:: Task ::
Copy out the entries from the line containing "Delete the last monster in the list" through the line containing "click(x=651, y=159)", substituting "Refer a friend" for "Invite a friend" and changing nothing else.

:: Records shown ::
Begin

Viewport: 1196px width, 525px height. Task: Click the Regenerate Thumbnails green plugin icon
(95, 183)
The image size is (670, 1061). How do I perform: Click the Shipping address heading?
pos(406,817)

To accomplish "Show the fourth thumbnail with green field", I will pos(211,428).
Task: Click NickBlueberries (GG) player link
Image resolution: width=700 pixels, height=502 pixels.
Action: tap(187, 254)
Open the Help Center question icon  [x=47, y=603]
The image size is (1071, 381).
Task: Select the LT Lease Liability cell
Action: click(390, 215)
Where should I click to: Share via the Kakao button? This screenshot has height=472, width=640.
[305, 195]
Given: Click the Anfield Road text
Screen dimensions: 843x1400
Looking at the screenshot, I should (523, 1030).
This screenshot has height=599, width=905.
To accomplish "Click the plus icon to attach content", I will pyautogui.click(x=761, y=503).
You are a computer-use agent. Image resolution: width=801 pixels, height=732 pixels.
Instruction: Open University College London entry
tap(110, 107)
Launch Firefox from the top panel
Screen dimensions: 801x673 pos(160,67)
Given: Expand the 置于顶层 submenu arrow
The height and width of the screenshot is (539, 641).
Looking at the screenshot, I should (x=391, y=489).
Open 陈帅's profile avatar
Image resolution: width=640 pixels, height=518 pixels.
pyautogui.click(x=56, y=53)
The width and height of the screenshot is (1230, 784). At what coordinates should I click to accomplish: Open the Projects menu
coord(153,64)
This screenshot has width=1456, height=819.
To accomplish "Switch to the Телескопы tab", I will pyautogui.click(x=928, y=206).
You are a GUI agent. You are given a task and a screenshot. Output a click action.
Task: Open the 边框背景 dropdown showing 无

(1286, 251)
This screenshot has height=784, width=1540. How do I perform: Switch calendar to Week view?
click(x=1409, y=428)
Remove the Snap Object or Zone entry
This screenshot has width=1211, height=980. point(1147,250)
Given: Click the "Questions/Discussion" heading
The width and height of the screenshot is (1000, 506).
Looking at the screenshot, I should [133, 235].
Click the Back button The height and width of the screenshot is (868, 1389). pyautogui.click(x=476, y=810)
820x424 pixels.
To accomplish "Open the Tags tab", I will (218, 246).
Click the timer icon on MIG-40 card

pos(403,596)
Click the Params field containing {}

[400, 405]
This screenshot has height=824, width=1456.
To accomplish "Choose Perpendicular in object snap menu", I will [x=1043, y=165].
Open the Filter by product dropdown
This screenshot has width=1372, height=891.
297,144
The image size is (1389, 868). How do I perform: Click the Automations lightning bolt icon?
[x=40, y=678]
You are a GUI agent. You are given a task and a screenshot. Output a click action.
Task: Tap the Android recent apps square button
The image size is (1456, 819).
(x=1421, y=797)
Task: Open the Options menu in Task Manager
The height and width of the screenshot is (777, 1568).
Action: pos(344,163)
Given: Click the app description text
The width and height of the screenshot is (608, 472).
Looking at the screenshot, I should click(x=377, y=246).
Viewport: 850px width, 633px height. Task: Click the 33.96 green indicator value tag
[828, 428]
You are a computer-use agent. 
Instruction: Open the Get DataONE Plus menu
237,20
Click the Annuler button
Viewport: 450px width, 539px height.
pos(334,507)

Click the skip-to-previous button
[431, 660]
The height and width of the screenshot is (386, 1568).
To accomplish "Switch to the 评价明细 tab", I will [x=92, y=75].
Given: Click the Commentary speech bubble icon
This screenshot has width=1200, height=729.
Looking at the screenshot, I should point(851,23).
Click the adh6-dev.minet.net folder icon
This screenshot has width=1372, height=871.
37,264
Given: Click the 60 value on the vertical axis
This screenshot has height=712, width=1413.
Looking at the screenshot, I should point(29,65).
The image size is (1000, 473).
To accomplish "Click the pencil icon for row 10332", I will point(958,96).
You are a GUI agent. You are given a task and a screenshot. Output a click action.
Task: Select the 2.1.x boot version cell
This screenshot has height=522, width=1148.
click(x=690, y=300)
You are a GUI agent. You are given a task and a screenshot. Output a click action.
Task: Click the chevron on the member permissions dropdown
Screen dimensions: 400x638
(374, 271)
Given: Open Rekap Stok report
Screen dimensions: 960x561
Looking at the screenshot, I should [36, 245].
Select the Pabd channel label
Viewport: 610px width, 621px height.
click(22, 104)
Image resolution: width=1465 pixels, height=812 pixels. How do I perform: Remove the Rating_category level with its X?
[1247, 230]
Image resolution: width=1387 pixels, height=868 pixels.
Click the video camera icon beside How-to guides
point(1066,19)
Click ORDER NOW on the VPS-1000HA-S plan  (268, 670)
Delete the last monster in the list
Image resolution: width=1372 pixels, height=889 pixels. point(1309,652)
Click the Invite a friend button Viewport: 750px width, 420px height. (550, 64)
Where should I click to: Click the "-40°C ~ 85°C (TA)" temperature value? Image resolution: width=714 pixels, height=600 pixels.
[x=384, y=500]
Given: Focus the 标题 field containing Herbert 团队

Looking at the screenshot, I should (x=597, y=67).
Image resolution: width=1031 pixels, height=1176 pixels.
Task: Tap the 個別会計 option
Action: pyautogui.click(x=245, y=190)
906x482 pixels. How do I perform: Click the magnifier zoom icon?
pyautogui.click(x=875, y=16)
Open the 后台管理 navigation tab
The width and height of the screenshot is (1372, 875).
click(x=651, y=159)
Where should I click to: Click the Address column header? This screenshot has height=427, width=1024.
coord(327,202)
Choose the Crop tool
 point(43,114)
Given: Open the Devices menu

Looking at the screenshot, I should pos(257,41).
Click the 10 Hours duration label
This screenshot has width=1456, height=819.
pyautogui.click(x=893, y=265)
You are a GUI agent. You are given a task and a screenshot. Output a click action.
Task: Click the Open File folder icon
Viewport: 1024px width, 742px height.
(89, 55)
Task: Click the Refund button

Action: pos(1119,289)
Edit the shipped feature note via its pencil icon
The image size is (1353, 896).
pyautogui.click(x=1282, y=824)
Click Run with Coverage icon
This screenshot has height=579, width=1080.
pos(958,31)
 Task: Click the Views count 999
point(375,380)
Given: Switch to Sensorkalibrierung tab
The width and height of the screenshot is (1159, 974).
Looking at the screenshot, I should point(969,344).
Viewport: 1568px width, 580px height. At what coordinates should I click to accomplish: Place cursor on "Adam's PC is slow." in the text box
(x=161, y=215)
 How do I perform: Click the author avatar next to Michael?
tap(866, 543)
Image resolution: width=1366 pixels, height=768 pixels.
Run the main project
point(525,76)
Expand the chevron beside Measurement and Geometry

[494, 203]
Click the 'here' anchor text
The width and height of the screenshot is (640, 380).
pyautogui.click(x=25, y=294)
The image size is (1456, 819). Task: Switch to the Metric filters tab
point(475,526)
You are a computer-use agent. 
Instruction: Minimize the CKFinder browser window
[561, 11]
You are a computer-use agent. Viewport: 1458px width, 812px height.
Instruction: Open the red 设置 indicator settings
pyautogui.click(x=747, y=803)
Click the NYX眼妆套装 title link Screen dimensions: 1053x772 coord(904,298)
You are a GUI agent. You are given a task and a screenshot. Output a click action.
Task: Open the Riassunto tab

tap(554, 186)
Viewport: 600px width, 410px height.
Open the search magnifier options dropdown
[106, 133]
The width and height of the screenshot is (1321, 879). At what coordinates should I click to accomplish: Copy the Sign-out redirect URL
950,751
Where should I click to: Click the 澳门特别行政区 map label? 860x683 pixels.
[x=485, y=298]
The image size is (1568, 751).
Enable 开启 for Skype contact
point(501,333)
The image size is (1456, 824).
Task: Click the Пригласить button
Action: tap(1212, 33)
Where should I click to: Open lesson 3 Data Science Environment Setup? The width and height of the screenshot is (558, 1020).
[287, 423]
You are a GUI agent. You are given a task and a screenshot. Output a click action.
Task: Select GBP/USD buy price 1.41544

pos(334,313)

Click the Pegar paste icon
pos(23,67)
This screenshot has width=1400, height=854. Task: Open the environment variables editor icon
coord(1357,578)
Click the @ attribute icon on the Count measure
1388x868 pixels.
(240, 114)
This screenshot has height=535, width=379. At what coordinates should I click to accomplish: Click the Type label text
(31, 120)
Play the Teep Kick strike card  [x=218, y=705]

End

:: Answer for the task ::
Delete the last monster in the list
Image resolution: width=1372 pixels, height=889 pixels. point(1309,652)
Click the Refer a friend button Viewport: 750px width, 420px height. (550, 64)
Where should I click to: Click the "-40°C ~ 85°C (TA)" temperature value? Image resolution: width=714 pixels, height=600 pixels.
[x=384, y=500]
Given: Focus the 标题 field containing Herbert 团队

Looking at the screenshot, I should (x=597, y=67).
Image resolution: width=1031 pixels, height=1176 pixels.
Task: Tap the 個別会計 option
Action: pyautogui.click(x=245, y=190)
906x482 pixels. How do I perform: Click the magnifier zoom icon?
pyautogui.click(x=875, y=16)
Open the 后台管理 navigation tab
The width and height of the screenshot is (1372, 875).
click(x=651, y=159)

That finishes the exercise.